Available data =
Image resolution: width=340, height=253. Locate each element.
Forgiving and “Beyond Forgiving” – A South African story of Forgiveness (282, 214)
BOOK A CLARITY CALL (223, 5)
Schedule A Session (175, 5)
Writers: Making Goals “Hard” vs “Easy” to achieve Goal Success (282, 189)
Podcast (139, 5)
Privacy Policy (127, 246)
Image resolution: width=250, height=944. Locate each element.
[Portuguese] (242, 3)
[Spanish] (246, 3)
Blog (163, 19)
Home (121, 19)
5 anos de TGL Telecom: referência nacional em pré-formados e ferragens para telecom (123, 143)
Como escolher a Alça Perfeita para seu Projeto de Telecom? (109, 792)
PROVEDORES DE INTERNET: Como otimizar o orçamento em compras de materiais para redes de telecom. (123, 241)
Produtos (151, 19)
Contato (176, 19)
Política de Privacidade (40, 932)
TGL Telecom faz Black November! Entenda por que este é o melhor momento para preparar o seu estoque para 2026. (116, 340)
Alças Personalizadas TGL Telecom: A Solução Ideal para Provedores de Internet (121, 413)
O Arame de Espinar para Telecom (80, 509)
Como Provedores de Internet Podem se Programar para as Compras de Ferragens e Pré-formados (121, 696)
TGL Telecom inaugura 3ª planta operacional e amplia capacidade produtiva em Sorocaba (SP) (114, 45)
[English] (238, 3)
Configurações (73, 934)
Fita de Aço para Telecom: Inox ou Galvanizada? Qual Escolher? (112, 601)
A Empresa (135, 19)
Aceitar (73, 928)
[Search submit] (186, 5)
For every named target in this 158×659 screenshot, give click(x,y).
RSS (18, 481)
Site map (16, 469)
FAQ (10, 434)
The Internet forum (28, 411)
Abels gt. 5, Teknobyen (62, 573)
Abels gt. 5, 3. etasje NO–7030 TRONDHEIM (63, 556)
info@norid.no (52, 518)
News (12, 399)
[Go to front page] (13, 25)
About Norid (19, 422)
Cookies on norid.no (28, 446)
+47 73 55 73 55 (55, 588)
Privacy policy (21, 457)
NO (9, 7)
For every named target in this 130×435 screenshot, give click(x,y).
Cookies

Objective =
Rewrite the data as a numbered list, starting at the line that contains "Cookies on norid.no (28, 446)" and ending at the last line of the data, and leave out any blank lines.

Task response =
1. Cookies on norid.no (28, 446)
2. +47 73 55 73 55 (55, 588)
3. Privacy policy (21, 457)
4. NO (9, 7)
5. For every named target in this 130×435 screenshot, give click(x,y).
6. Cookies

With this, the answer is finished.